Nicole Stolz : J’ai pensé : « C’est un beau cadeau que la Suisse fortunée fait au monde ». Même si je peux comprendre que la situation mondiale nécessite des investissements ciblés dans la capacité de défense, il est néanmoins désastreux de le faire sans plan et aux dépens des personnes les plus pauvres du monde. Les coupes budgétaires sont également, d’un point de vue financier, insensées. L’année dernière, la Suisse a pratiquement atteint un bilan équilibré, notamment grâce au commerce des matières premières.
«Nous disposons désormais d’un demi-million de moins. Cela signifie entre autres qu’environ 200 000 personnes au Niger n’auront pas accès à des semences résistantes.»
« direct » : Grâce au commerce des matières premières dans les pays du Sud global.
Nicole Stolz : Exactement, la Suisse se réjouit des impôts versés par Glencore et compagnie. Il s’agit d’argent provenant des pays du Sud global. Précisément là où les gens souffrent massivement des conséquences du changement climatique, que nous avons principalement causé dans les pays du Nord. Il est incompréhensible que nous ne soyons pas solidaires avec ces personnes et que nous réduisions nos aides précisément dans ces pays.
« direct » : Pouvez-vous déjà estimer les conséquences de ces coupes budgétaires sur vos projets et surtout sur la vie des personnes qui en bénéficient ?
Nicole Stolz : Contrairement à l’armée suisse, nous connaissons très bien nos chiffres et notre budget. Nous disposons désormais d’un demi-million de moins, soit plus de 10 % par rapport à l’année budgétaire précédente. Cela signifie entre autres qu’environ 200 000 personnes au Niger n’auront pas accès à des semences résistantes, qui s’adapteraient mieux au changement climatique. Et que nous devrons construire moins de puits, ce qui signifie que moins de personnes auront accès à de l’eau potable ou à de l’eau d’irrigation.
« direct » : Cela a-t-il également une influence sur l’aide humanitaire ?

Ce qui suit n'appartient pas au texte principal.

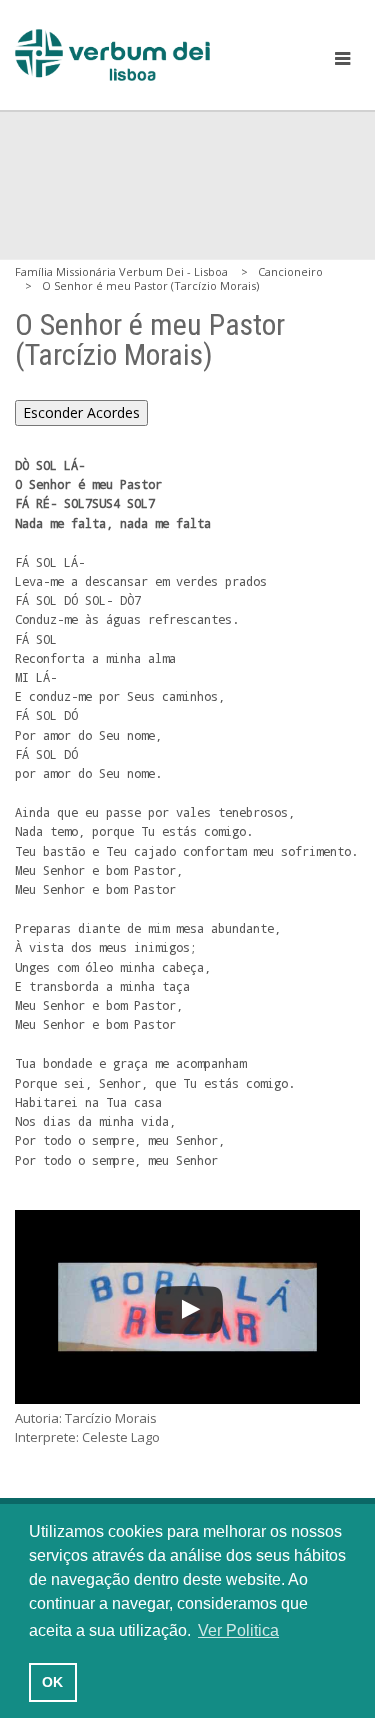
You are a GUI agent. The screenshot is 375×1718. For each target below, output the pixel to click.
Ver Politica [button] (238, 1630)
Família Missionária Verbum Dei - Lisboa (121, 271)
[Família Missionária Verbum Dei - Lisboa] (112, 55)
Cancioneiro (290, 271)
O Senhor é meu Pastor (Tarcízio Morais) (150, 285)
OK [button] (52, 1682)
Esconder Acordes (81, 412)
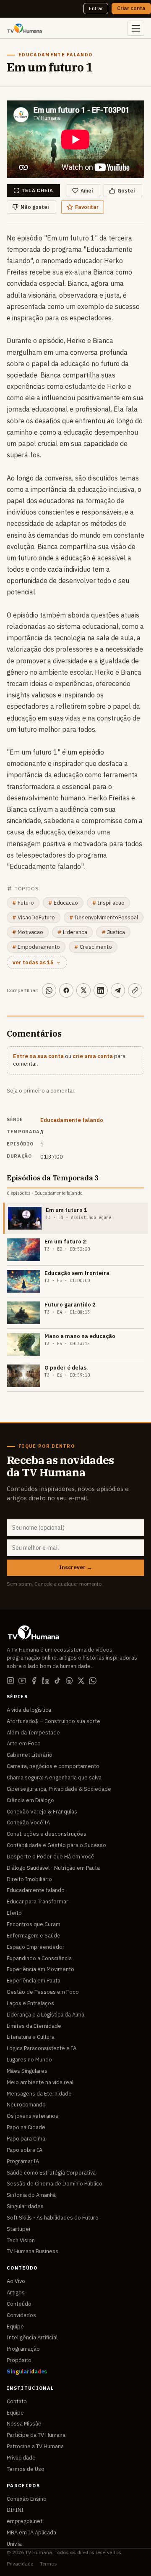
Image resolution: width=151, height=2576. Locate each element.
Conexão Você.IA (28, 1822)
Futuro (23, 902)
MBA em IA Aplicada (31, 2532)
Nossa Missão (24, 2423)
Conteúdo (19, 2303)
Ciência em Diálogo (30, 1800)
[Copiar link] (135, 990)
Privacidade (21, 2457)
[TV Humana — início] (24, 28)
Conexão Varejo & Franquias (42, 1811)
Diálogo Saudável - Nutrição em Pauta (53, 1867)
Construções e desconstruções (46, 1833)
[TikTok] (57, 1680)
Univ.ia (14, 2543)
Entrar (96, 8)
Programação (23, 2348)
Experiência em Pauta (33, 1980)
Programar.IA (23, 2161)
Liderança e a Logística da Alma (45, 2014)
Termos (48, 2563)
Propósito (19, 2360)
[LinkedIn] (45, 1680)
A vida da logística (29, 1709)
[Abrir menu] (136, 28)
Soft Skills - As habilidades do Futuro (53, 2217)
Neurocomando (26, 2104)
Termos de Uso (25, 2469)
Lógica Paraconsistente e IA (41, 2048)
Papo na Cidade (26, 2127)
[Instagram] (10, 1680)
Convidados (21, 2315)
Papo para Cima (26, 2138)
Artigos (16, 2292)
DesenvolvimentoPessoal (103, 917)
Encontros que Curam (33, 1924)
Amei (87, 190)
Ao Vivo (16, 2281)
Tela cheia (37, 190)
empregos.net (24, 2521)
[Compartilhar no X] (83, 990)
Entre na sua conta (38, 1056)
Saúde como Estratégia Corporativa (51, 2172)
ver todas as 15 (33, 962)
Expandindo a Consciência (39, 1958)
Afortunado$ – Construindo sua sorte (53, 1721)
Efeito (14, 1912)
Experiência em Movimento (40, 1969)
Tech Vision (21, 2240)
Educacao (63, 902)
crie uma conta (93, 1056)
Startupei (18, 2229)
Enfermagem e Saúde (33, 1935)
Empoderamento (36, 946)
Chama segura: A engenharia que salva (54, 1777)
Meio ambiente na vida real (40, 2082)
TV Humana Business (32, 2251)
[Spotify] (69, 1680)
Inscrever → (75, 1567)
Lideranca (72, 932)
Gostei (126, 190)
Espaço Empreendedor (36, 1946)
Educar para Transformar (37, 1901)
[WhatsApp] (92, 1680)
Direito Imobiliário (29, 1879)
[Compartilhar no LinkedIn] (101, 990)
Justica (113, 932)
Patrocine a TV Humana (35, 2446)
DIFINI (15, 2509)
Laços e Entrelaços (30, 2003)
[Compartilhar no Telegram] (118, 990)
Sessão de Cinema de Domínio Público (54, 2183)
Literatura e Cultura (31, 2036)
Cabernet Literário (29, 1754)
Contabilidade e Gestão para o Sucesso (56, 1845)
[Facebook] (34, 1680)
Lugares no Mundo (29, 2059)
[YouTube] (22, 1680)
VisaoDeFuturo (33, 917)
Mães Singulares (27, 2071)
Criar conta (131, 8)
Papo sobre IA (24, 2150)
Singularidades (25, 2206)
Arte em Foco (24, 1743)
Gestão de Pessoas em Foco (43, 1991)
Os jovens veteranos (32, 2115)
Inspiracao (108, 902)
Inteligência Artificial (32, 2337)
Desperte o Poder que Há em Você (50, 1856)
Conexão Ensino (27, 2498)
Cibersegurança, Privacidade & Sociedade (59, 1788)
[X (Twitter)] (81, 1680)
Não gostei (35, 207)
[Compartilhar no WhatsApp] (49, 990)
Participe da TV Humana (36, 2435)
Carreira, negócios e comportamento (53, 1766)
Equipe (15, 2326)
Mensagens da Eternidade (39, 2093)
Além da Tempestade (33, 1732)
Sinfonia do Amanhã (31, 2195)
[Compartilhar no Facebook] (66, 990)
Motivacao (27, 932)
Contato (17, 2401)
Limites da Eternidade (34, 2026)
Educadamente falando (71, 1120)
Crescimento (93, 946)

Nicole Stolz : SWISSAID est active dans la coopération au développement à long terme, moins dans l’aide humanitaire. Nous ouvrons des perspectives pour les personnes qui vivent dans des conditions difficiles dans leur pays. Le changement climatique aggrave de plus en plus leur situation. La réduction actuelle du budget du développement entrave la mise en place de solutions durables. Ces dernières ont jusqu’à présent permis aux populations du Sud global de gagner leur vie et de disposer de suffisamment de nourriture. Mais les coupes budgétaires touchent bien sûr aussi d’autres organisations, et donc l’aide humanitaire.
«Si les gens vivent dans des conditions misérables ou craignent la mort, ils et elles continueront d’essayer de venir en Europe.»

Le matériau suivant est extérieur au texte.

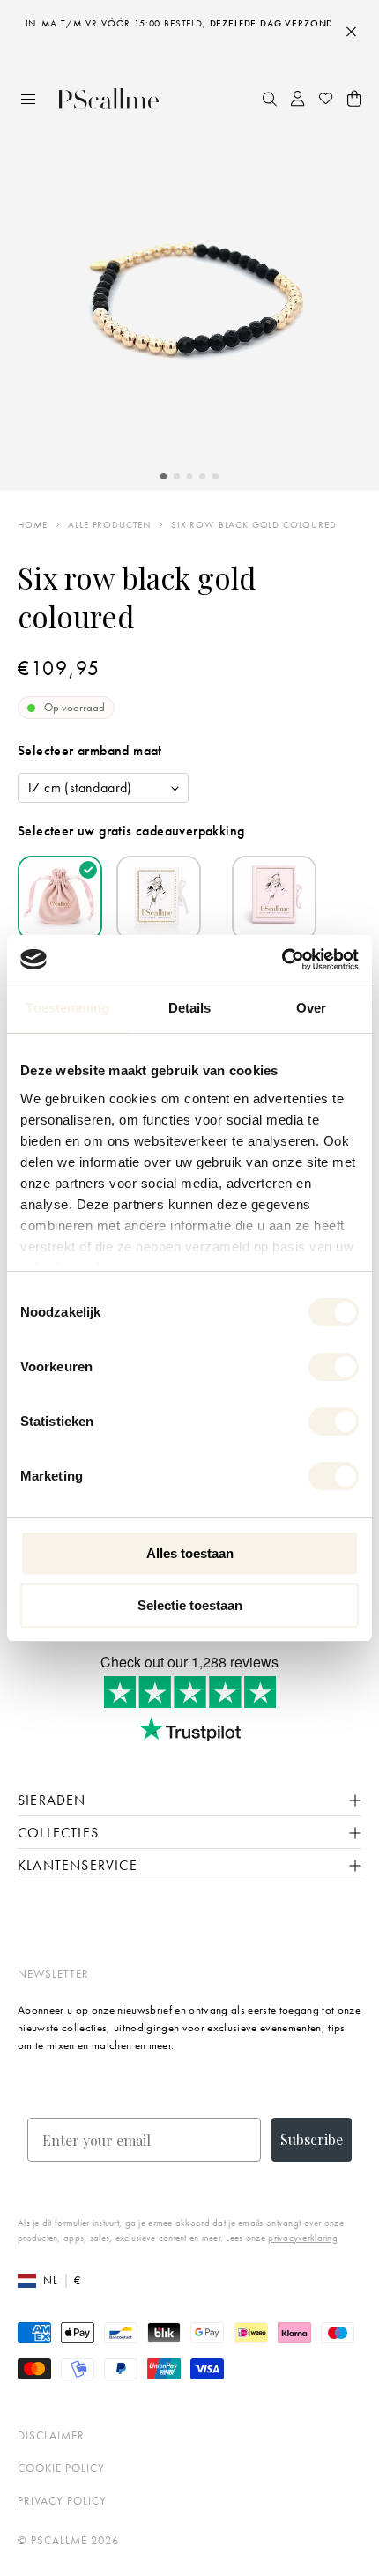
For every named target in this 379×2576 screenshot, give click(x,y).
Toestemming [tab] (67, 1007)
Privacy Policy (62, 2500)
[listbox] (103, 788)
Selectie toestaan (189, 1605)
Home (33, 525)
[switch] (333, 1367)
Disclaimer (51, 2435)
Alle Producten (109, 525)
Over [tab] (311, 1007)
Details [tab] (190, 1007)
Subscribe (311, 2139)
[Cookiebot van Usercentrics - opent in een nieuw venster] (281, 959)
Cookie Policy (61, 2468)
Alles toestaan (190, 1553)
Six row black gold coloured (254, 525)
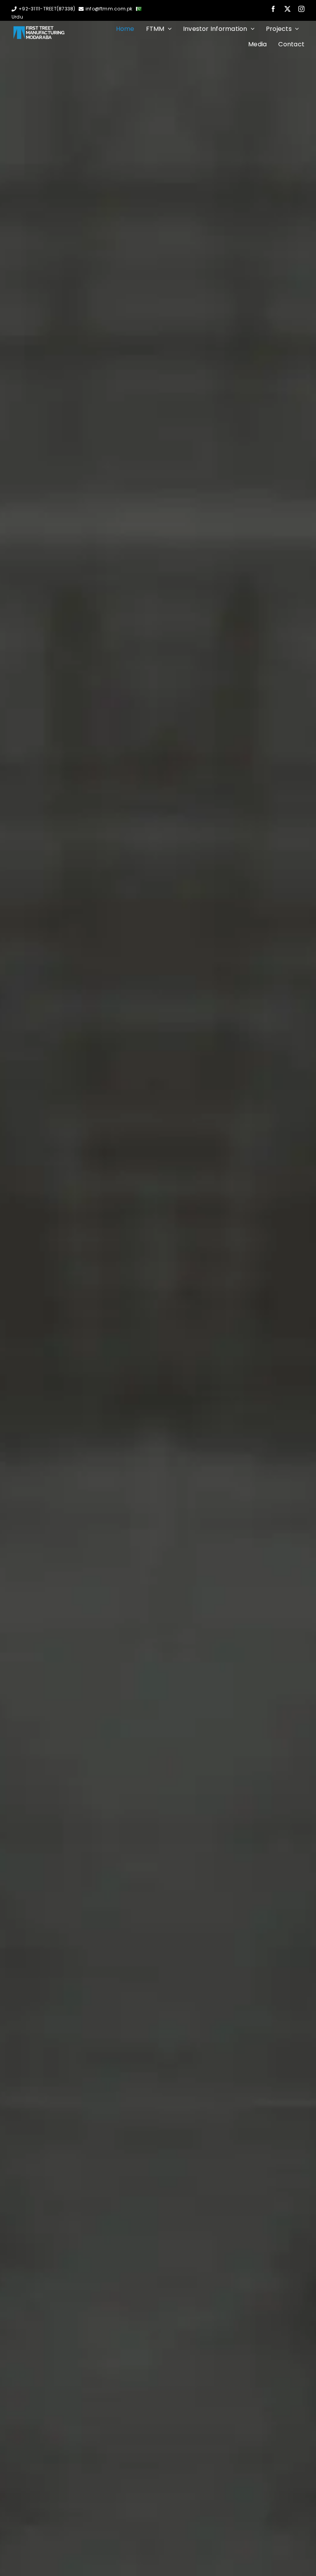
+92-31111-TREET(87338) (46, 8)
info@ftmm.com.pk (109, 8)
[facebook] (273, 9)
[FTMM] (38, 29)
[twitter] (287, 9)
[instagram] (301, 9)
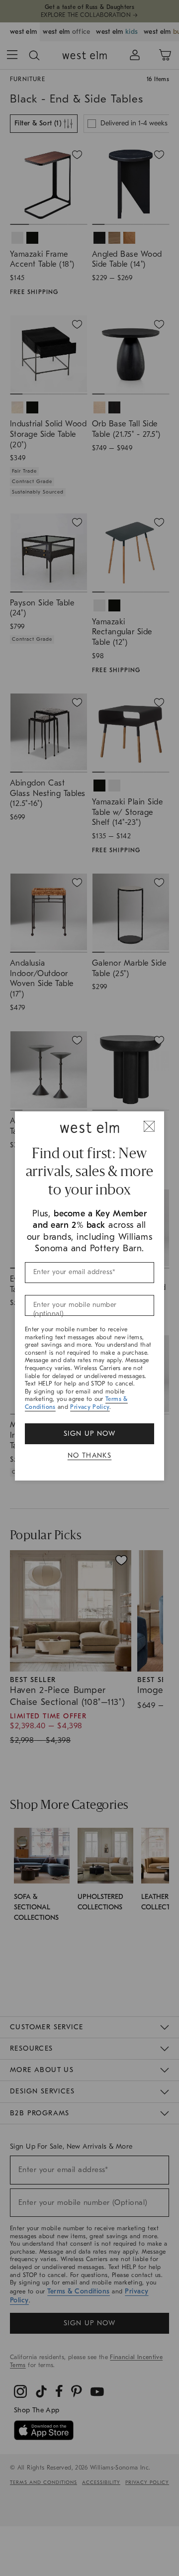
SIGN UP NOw (89, 1433)
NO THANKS (90, 1455)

« direct » : La coopération internationale a pour but d’offrir aux gens des perspectives dans leur pays d’origine. Cela permet-il aussi de lutter contre les causes de fuite ?

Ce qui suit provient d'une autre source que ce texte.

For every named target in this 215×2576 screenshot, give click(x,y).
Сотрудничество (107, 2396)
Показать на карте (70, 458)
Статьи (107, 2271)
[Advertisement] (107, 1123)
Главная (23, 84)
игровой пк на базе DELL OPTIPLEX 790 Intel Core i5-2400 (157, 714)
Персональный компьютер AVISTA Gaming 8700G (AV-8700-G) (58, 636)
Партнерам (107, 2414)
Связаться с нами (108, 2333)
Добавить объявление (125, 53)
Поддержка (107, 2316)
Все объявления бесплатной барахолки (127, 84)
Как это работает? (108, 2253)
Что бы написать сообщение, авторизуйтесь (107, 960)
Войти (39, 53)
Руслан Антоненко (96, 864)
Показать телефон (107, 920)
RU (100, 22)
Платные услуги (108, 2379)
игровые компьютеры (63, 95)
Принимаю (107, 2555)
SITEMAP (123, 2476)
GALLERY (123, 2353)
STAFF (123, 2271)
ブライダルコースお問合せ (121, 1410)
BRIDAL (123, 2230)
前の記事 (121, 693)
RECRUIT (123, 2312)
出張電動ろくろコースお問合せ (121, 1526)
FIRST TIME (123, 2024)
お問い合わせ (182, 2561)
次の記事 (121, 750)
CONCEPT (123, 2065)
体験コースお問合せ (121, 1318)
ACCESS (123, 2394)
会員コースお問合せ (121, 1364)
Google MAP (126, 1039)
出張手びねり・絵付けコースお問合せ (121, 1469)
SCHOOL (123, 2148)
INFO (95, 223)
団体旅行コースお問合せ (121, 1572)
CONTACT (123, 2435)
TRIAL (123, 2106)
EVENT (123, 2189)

Nicole Stolz : Oui, la pauvreté a considérablement diminué et le niveau d’éducation a augmenté grâce à la coopération internationale. Nous pouvons le prouver. Ce travail à long terme sur des solutions globales et sur l’ouverture de perspectives individuelles sur place permet également de réduire le nombre de personnes qui doivent quitter leur pays d’origine.
« direct » : Cela serait en fait également dans l’intérêt des partis tels que le PLR et l’UDC, qui ont voté en faveur de la réduction des fonds.
Nicole Stolz : Celles et ceux qui croient que l’armement militaire et le cloisonnement des frontières extérieures peuvent empêcher la migration se trompent complètement. Si les gens vivent dans des conditions misérables ou craignent la mort, ils et elles continueront d’essayer de venir en Europe. Cela ne peut être compensé que si l’écart entre le Nord et le Sud est réduit.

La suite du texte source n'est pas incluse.